Online poker behemoth PokerStars is willing to spend $10m building a new poker room at Atlantic City’s Resorts Casino Hotel, but only if New Jersey regulators approve their gaming license application. Stars has partnered with Resorts to participate in New Jersey’s online gambling market, and New Jersey mover and shaker William J. Pascrell III told the Press of Atlantic City’s Donald Wittkowski that Stars would start swinging its sledgehammers to build the new land-based poker room “as soon as the license is in hand.”
If that sounds familiar, it’s because it’s similar to the pledge Stars made for the Atlantic Club Casino Hotel, the AC gaming joint Stars had sought to buy in late 2012. Before the Atlantic Club found a legal way to wiggle out of its deal (and keep the $11m Stars had fronted it), Stars’ spokesman Eric Hollreiser had vowed that the Atlantic Club’s casino floor would soon boast a space similar to Stars’ branded poker rooms at casinos in Macau and London.

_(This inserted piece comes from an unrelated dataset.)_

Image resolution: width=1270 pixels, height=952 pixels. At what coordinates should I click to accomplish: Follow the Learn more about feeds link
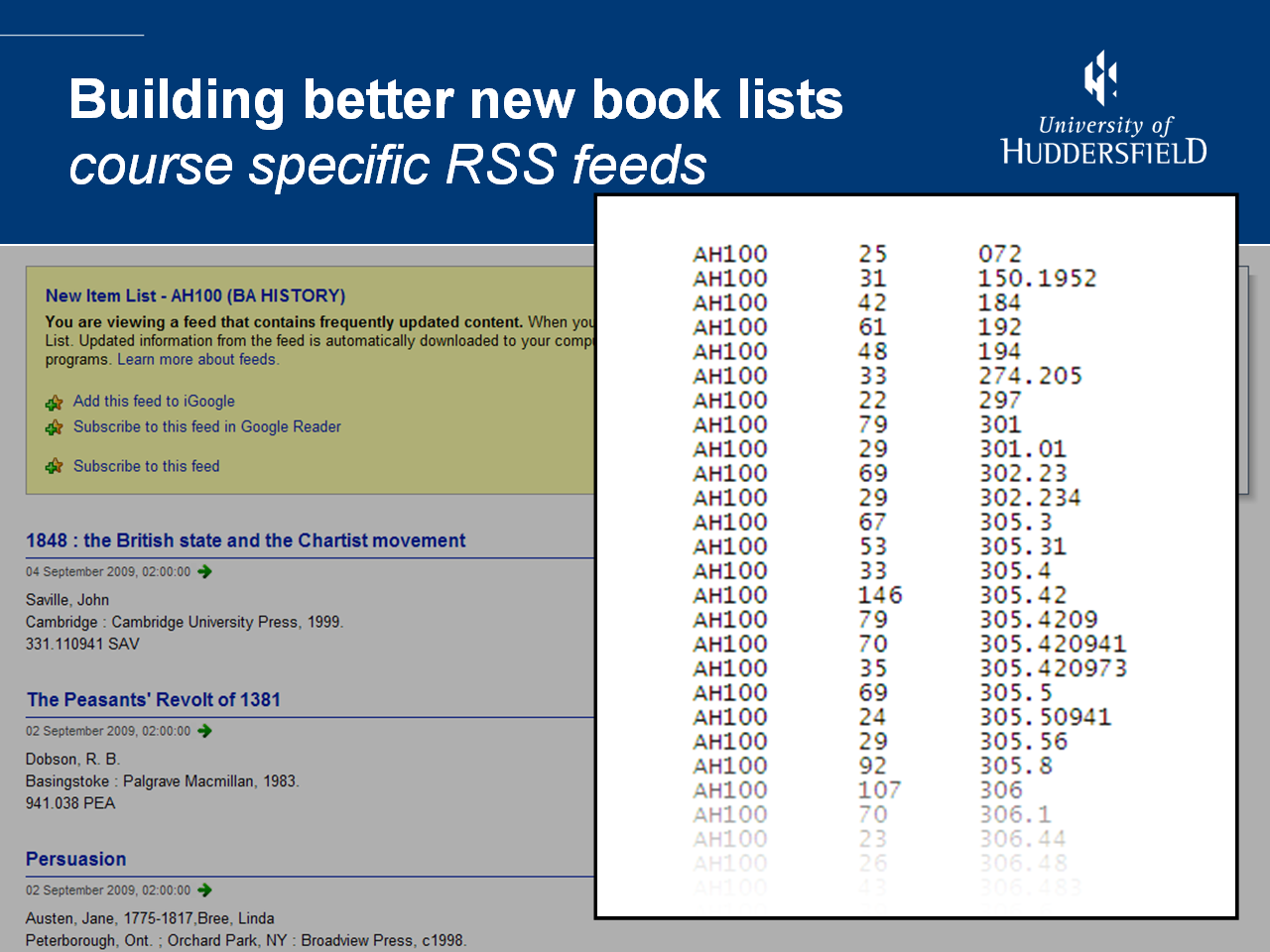[197, 359]

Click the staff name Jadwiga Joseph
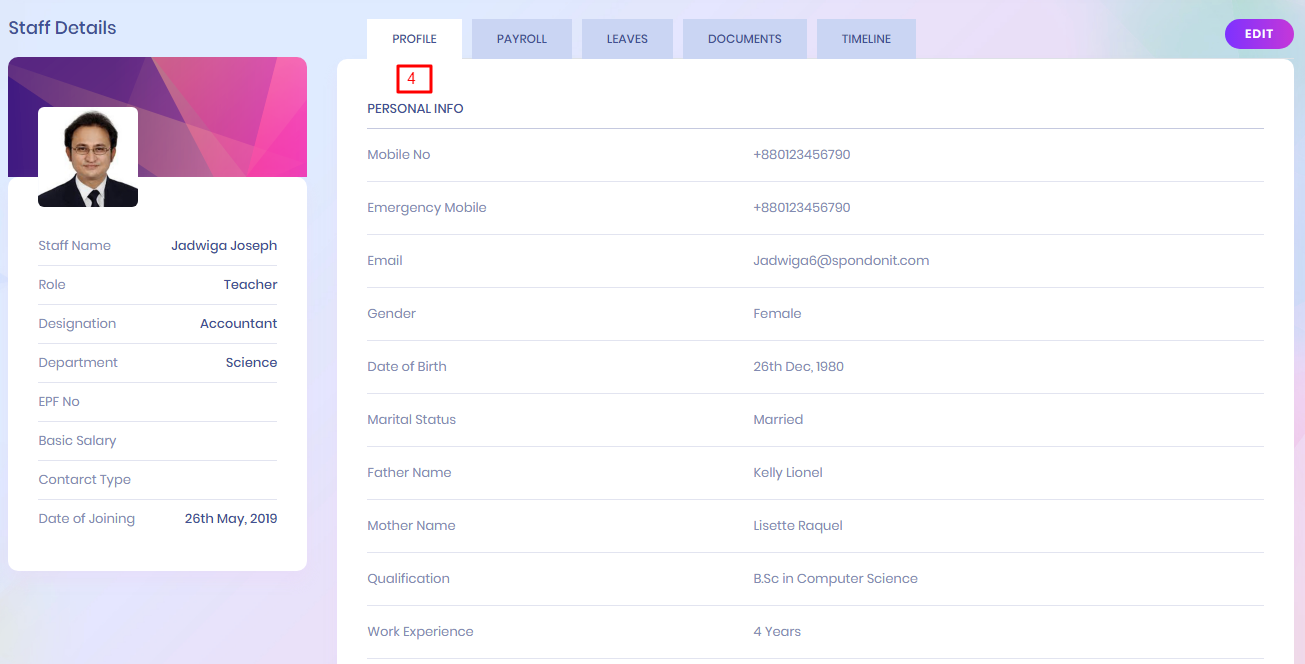(224, 246)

The demise of the Atlantic Club deal meant the New Jersey Division of Gaming Enforcement never finished vetting the gaming license application of Stars’ parent outfit the Rational Group. Rational’s license bid prompted furious pushback from the Caesars Anti-Competitive Association (CACA), who felt that Stars’ association with Black Friday should preclude it from ever again setting a digital foot on American soil.
Never mind that Stars is promising to create hundreds of new jobs if its license is approved. Fifty of these would get to work immediately to set up the necessary digital infrastructure in AC, followed by a further 150 jobs by Q2 2014 to establish Stars’ official North American headquarters in the Garden State. A further 200 New Jersey jobs could follow by the end of 2014, depending on how the state’s online market fares and the pace of establishing interstate online poker compacts. New Jersey is set to launch its online market by Nov. 26, but the state will officially confirm whether that target is realistic by Friday, Oct. 11.